Records to process Start Marker

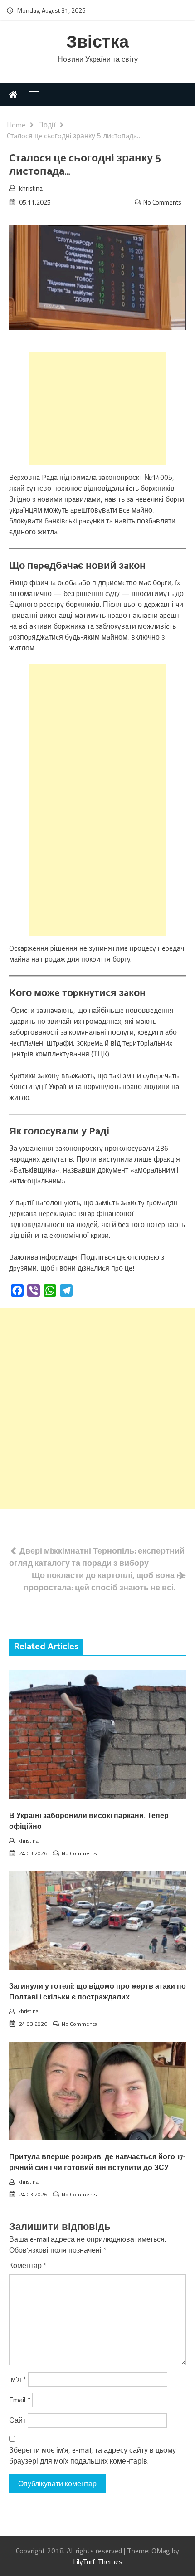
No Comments (162, 202)
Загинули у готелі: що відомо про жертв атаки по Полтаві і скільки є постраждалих (97, 1992)
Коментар (28, 2265)
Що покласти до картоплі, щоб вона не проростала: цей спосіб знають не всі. (105, 1581)
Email (19, 2399)
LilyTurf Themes (97, 2561)
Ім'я (17, 2379)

Records to process End Marker

* Work instructions:
Each line of the data should be quoted exactly, with pictures left out.

* Solved exercise:
No Comments (162, 202)
Загинули у готелі: що відомо про жертв атаки по Полтаві і скільки є постраждалих (97, 1992)
Коментар (28, 2265)
Що покласти до картоплі, щоб вона не проростала: цей спосіб знають не всі. (105, 1581)
Email (19, 2399)
LilyTurf Themes (97, 2561)
Ім'я (17, 2379)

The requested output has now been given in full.